I invited him to mine for Netflix and chill (although it may have been Blockbusters and chill back then) and when I opened the door to let him in, he had loads of mud on his trainers because he had walked through the park from the station. That was it. He had mud on his trainers. Yet my internal reaction was a physical one that I could not control.
I am not fussy about fashion, or prissy about cleanliness, anyone else could have turned up with a bit of mud on their shoes and I wouldn’t have cared, but the ick hit and no matter how much I reasoned with myself in my head, I could not shake it.
I felt terrible about it, I liked him so much and I wanted to keep on liking him, but from that moment on I was filled with that awful ick feeling that makes you want to run as far away as humanly possible.
We still watched the film, but because I was so icked out, his arm around my shoulder felt like a mass of crawling spiders and the crunching sound of him eating his snacks made me want to vomit.
Every time he contacted me after that I felt a feeling of dread, I couldn’t explain that I had gone off him because he had mud on his shoes but I desperately didn't want to hurt his feelings so I made up an excuse about suddenly realising that I am too busy for a relationship.
I do ‘The Ick Stories’ as a feature on my Instagram once a month where people share their experiences of getting the ick and they are hilarious and bemusing in equal measure.
I feel so much empathy for the people who have inadvertently put someone off by doing something incredibly innocent that really should not be off putting at all. Here are some completely irrational real ick examples:
He dropped his hoodie in a puddle
He got a stone in his sandal
She offered me a hanky after I sneezed
The wind blew his hat off and he chased it down the street
A sheet of MDF fell over and he got stuck under it
She said ‘Oops’ when she tripped
Sometimes my followers don’t understand the ick and so they message me to say that it is immature and unreasonable to go off people for such stupid reasons, but that is the whole point of the ick – you cannot control it, it makes no sense, it’s a completely unwanted feeling.
You know how ridiculous the reason is but there is absolutely nothing you can do to reverse it. Once it hits that’s it. It is more common in the early stages of dating, but it happens in long term relationships too.

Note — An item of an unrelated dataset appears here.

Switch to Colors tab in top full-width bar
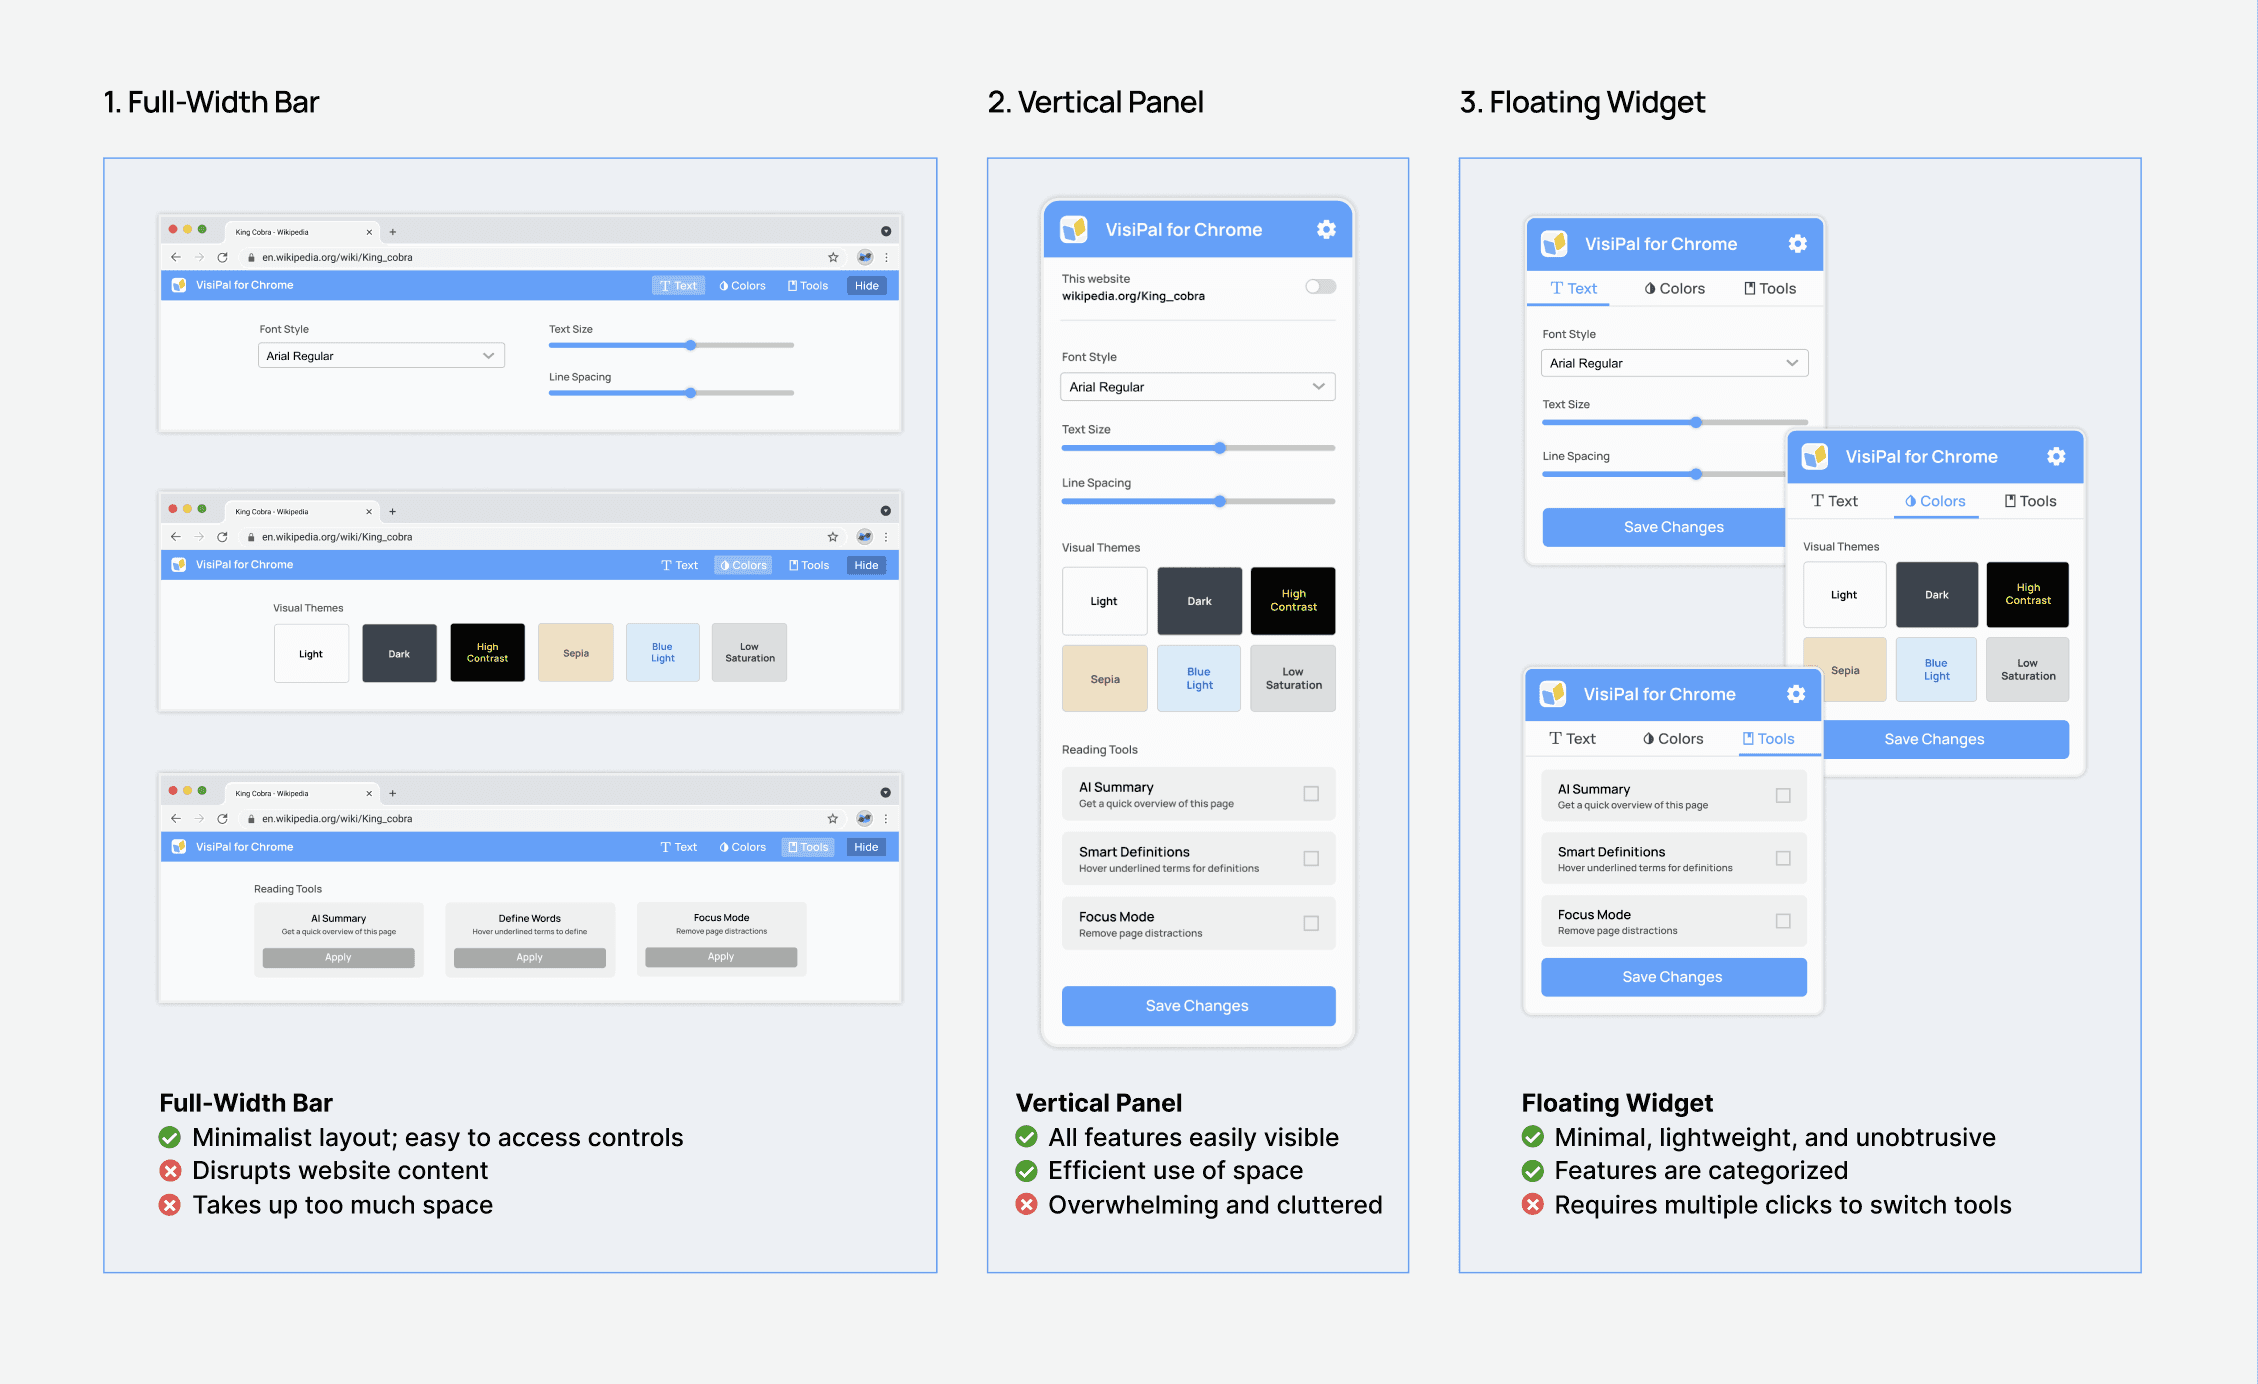This screenshot has height=1384, width=2258. [x=742, y=286]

I believe that the ick is your gut telling you that this person isn't right for you. I think it saves us from relationships that would never have worked.
I have found talking about the ick on my page to be reassuring because knowing that other people have also had to end relationships with really nice people for irrational reasons makes you feel less of a bitch.
It is also reassuring to remember that if someone has ghosted, or suddenly gone off us, we don't need to search our souls for what we did wrong. It doesn't necessarily mean we messed up or did something awful, they might have just got the ick for a wild reason like our hair was too shiny, or we were wearing gloves. We don't need to know why they disappeared in order to get closure.
We can reassure ourselves with the fact that whatever gave them the ick probably won't give the next person the ick. It wasn’t you, it was the ick.